● **Provided passage**:
============
October 25, 2003 :: 1:18 a.m.
babies and X-rated deception
Argh. Once again, I am freezing. I love how I'm condemned to the Room of Extreme Temperatures while everyone else is warm and toasty (or alternately cool and comfortable) in their climate-controlled spaces. Fuckers.
Also, Rufus has still not come home. I'm worried. He usually doesn't stay out so long, especially when it's cold. Which it really is. I keep calling for him, but no kitty. I swear to god, when he comes back I am instituting a serious No Outdoor Cats policy. Because you know what? I am sick to fucking death of worrying about whether my cat will come back in the morning, or if he'll be squashed on the road instead. It's unnecessary and it makes me very sad.
So Adam and I trekked down to Baltimore through hellish rush-hour traffic to meet his new baby niece, Olivia. She's very cute, and Adam is adorable with her. He's really good with children. I could be considered "good with children" as well, but I would tend to argue that. It's not so much that I'm good with them as that they like me a lot, even though I'm not overly fond of them. It's like how cats always hover around people who are allergic to them or who happen to be wearing something expensive that shows hair easily. Don't get me wrong, I like kids. They're cute and amusing and kind of interesting... as long as they aren't mine. Olivia is darling, really, and if Meghan and Marty are happy then I'm happy for them, but being in the presence of this admittedly precious wee one tonight only served to reinforce how strongly I DO NOT WANT CHILDREN EVER.
I would be a horrible mother. And I'm not just saying that to validate my "No kids!" viewpoint, either... it's 100% the truth. I'm too selfish; I hate entertaining kids, I hate having to clean up after them, I hate having to make sure that they're not playing with cutlery. I have a very short temper and quite a lot of unresolved anger issues. I'm easily frustrated by people my age, these grown persons who have supposedly already learned to read and count and wipe their own asses. Do you have any idea how quickly I'm frustrated by small children, with their undeveloped motor skills and constant neediness? Five minutes, tops. Also, I think my maternal instinct is broken. Or missing. Olivia was crying tonight, and Adam was all "It's so sad! I feel so bad for her!" And yes, crying children are sad. But mostly they're just annoying. I do not want to comfort them or feed them or change their diaper. I just don't. And maybe that makes me a bad, wrong, terrible impersonation of a woman, but you know what? Too bad. I don't want kids. And it's really in the best interest of the Child Who Could Be, if you think about it. I wouldn't want me as a mom. Just think of all the potential for emotional scars.
============
● **Dataset records**:

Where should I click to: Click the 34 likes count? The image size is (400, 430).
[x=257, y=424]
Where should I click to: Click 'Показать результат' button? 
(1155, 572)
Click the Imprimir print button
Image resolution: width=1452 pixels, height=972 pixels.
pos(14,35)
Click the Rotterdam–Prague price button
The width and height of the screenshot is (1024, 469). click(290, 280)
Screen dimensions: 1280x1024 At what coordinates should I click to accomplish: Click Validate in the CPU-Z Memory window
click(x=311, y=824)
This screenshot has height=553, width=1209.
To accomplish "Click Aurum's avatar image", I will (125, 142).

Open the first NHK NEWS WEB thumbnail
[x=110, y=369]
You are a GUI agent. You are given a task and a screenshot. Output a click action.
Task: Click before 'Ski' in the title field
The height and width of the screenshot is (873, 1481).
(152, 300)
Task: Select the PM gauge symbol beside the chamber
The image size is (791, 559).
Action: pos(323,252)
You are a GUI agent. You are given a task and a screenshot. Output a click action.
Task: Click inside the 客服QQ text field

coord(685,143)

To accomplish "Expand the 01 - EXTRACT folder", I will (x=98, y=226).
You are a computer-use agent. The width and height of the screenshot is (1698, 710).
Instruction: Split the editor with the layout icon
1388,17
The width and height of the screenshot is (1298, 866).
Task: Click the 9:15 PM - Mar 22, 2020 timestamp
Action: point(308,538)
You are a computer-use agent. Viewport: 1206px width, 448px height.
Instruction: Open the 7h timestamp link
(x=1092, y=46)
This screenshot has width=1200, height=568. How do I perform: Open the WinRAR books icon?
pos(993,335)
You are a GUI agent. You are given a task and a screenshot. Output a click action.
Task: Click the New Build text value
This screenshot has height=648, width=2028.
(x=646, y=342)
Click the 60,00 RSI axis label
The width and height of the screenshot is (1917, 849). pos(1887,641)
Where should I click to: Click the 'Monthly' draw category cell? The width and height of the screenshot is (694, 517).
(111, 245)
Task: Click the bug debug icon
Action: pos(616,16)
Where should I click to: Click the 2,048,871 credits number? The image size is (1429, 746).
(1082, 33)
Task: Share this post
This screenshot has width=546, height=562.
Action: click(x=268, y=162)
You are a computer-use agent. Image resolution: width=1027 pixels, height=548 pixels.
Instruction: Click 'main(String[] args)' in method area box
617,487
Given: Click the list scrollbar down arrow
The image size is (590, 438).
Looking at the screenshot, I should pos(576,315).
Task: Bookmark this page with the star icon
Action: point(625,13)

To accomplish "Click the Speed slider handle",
============
● **Exercise set**:
A – Translate this sentence from the blog post about not wanting children into Spanish: "I would be a horrible mother."
B – Pick up the blog post about not wanting children where it ends and write what comes next.

● **Numbered answers**:
A – Sería una madre horrible.

B –
But still, Olivia is a cutie. Really, honestly, from the mouth of a confirmed Child-Hating Hag. And she's already way cooler than Adam's stepmother's son's daughter, so kudos to Meghan and Marty for producing genetically superior offspring. Which was really inevitable, since they're both very cool themselves.
In other news, I ate way too much tonight and now feel like I'm going to puke up my kidneys. It's great fun, as you may well imagine. Blah.
Anyway, I am hellishly tired for whatever reason, and I have way too much to do before work tomorrow... so it's off to bed with me. I shall update on the morrow with tales of my ever-interesting (on that mediocre level) daily life. And possibly porn. Because who doesn't love porn, right?
(Okay, really, there probably won't be porn. But it piqued your interest, didn't it? So the work of porn is done, and with no unnecessary genital involvement. Success!)
back & forth
Wait, there's more!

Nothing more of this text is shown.